Freemark Abbey Winery, located between St. Helena and Calistoga in California's Napa Valley, traces its roots to 1886. Today, Freemark Abbey produces Cabernet Sauvignon, Merlot, Chardonnay, and Sauvignon Blanc, as well as very limited production wines, such as Viognier, Malbec, and Cabernet Franc. Depending on conditions, the winery sometimes makes a late harvest Riesling known as "Edelwein Gold".

==History==
The winery was first built by Josephine Marlin Tychson, one of the first women to build and operate a winery in the state. The winery was originally named Tychson Cellars and it produced Zinfandel, Riesling, and "Burgundy". Josephine Tychson sold the winery to her foreman Nils Larsen in 1894. Larson in turn leased the property to Antonio Forni and later sold it to him in 1898. Forni renamed the winery Lombarda Cellars after his birthplace; Lombarda Italy. He concentrated his efforts on making Chianti and other Italian style wines which he marketed to the numerous Italians that had moved to Barre, Vermont, the site of America's largest marble and granite quarries. Forni was forced to cease operations when Prohibition began.

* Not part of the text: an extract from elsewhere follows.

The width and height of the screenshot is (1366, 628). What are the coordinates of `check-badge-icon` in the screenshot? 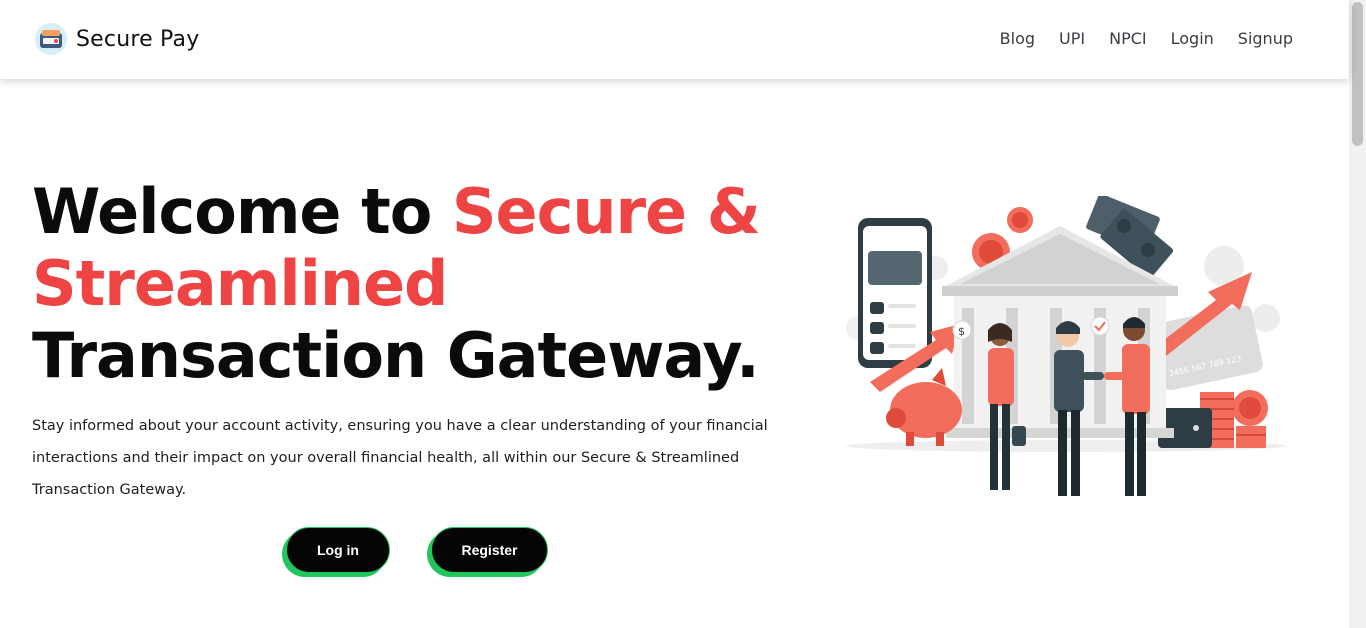 It's located at (1100, 326).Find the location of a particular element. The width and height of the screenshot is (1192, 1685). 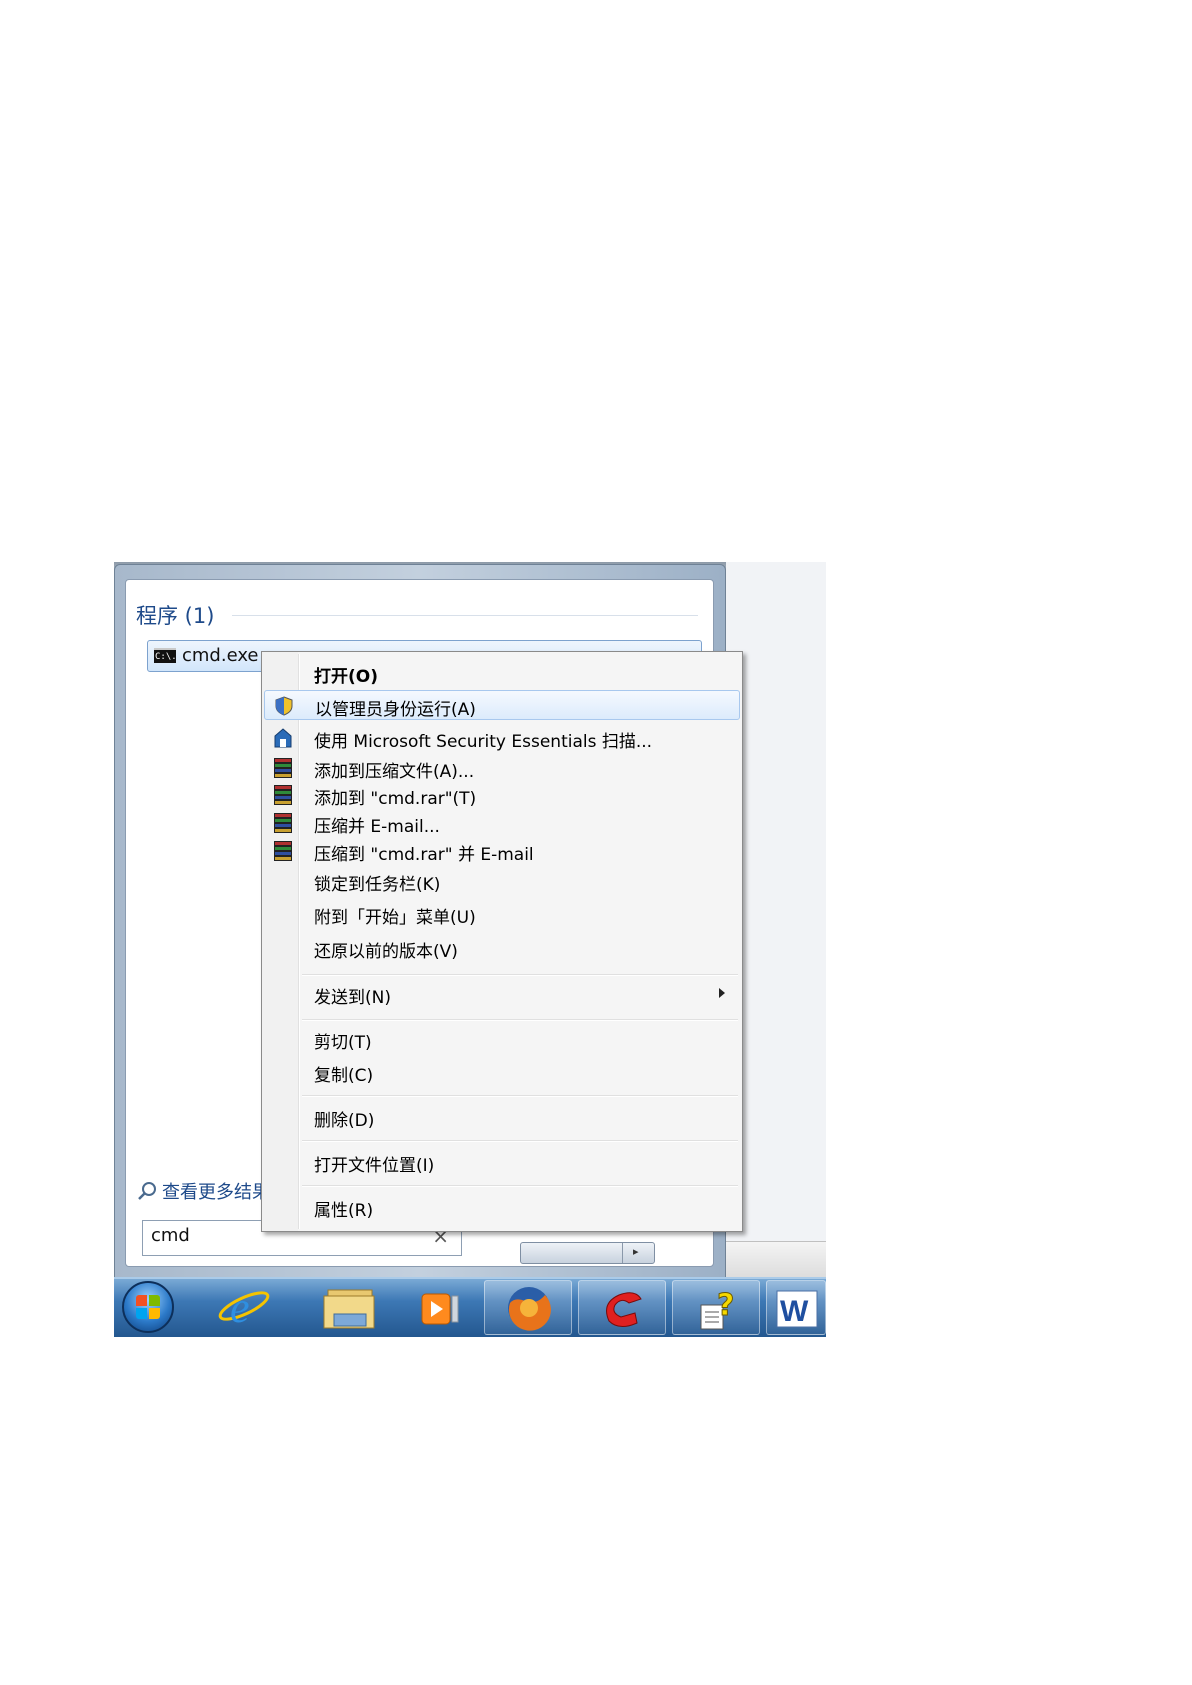

help-icon: ? is located at coordinates (718, 1309).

In 1939, three businessmen from Southern California, Albert "Abbey" Ahern, Charles Freeman and Markquand Foster purchased Lombarda Cellars. Together they reopened the winery and renamed it Freemark Abbey (a combination which includes a portion of each partner's name). During the 1940s and 1950s the partners sold the majority of their wines to retail outlets in San Francisco. The winery went through several hands in the early 1960s before being purchased by a group of seven partners in 1966. After the purchase, the new owners made major improvements to the facility. This core group owned the winery until 2001 when they sold it to The Legacy Estate Group. In March 2005 the Legacy Estate Group overreached and tried to consolidate Arrowood and Byron into one group. Eight months later, in November 2005, the Legacy Estate group went bankrupt and sold its assets in an auction. Freemark Abbey is now a part of Jackson Family Wines, which is owned by the family of the late Jess Jackson.